Jour
N°87
Edmund
Hillary est un héros Néo Zélandais. Ce n’est pas le seul, on devrait citer
Ernest Rutherford bien sûr, mais aussi, selon un lecteur du Dominion Post,
Marshal Sir Keith Park, dont personne ne m’a jamais parlé et pourtant il fut
l’un deux principaux commandants des groupes d’aviation de la Bataille D’Angleterre.
Une victoire dans les cieux qui sauva l’Angleterre et
par là, permis la victoire contre le nazisme. La guerre toujours, la mémoire
collective Néo Zélandaise repose pour beaucoup sur les guerres, Guerres
mondiales mais aussi Guerres entre maori et Colon.

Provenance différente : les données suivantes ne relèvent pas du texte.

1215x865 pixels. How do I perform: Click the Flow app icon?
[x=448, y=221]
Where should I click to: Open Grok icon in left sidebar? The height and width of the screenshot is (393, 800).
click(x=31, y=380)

Justement, durant ces
guerres, l’Angleterre se désengage, rapatrie ses troupes, contribuant ainsi à la création d’un fort sentiment national. Les guerres Maori,
comme on les nomme, contribuèrent aussi
à l’unité du pays, puisqu’il s’agissait d’une histoire commune,
Maori/Colons, une commune souffrance. Mais Hillary à une place unique dans le
cœur des Néozélandais, toutes les personnes que j’ai rencontrées ont quelque
chose à dire à son propos. Une anecdote lue et qu’ils aiment à développer, une
précision sur le moment exact de la
rencontre avec celle qui deviendra sa seconde femme, et une autre personne me
dira les circonstances qui ont fait que Hillary se décida à l’épouser Beaucoup
appréciait encore davantage que ses exploits, l’engagement qu’il a eut en
faveur des populations de l’Himalaya, au travers de son organisation : « himalayen
trust ». Ses funérailles auront lieu à Auckland mardi prochain, elles
seront nationales, bien que je ne sois pas Néozélandais, j’aurai moi aussi le
cœur serré. J’ai toujours su le nom de cet homme, depuis que j’ai vu la photo
de N.Tensing en haut de l’Everest, je devais avoir tout juste 11 ans, je n’ai
jamais oublié ni leurs noms ni la photo dont il me suffit de fermer les yeux
pour la revoir, ni cessé de rêver à l’exploit que les cinq syllabes de ce
prénom et de ce nom évoquent immédiatement. Est-ce de cette époque que date mon
attraction et mon attachement à tout ce qui touche à l’Himalaya ?
Peut-être, mais pas uniquement, depuis il y a eu d’autres lectures, d’autres
images, d’autres héros, tibétains, comme Chogyam Trungpa dont j’ai inclus
quelques extraits de sa biographie dans ma pièce :
« Kalachakra ». Nul doute qu’une grande partie de la population regardera
à la télévision la retransmission de ce moment important. Il faut envier ce
petit pays qui a pour héros un homme de paix, de courage et de dévouement.
« La presse et le publique ont créé
l’image d’un Edmund Hillary, héro et explorateur, qui n’existe tout simplement
pas ». C’est lui-même qui le dit et pourtant, dans les journaux ont
propose que le 29 mai devienne le « Hillary Day ». Davantage pour
promouvoir ce qu’il a fait par la suite en faveur des peuples de l’Himalaya, que
pour glorifier, par conséquent réduire, l’engagement de cet homme à repousser
les limites physiques, affirmer les valeurs de la ténacité et de l’effort, ce
qui, quoi qu’il en soit, serait déjà beaucoup.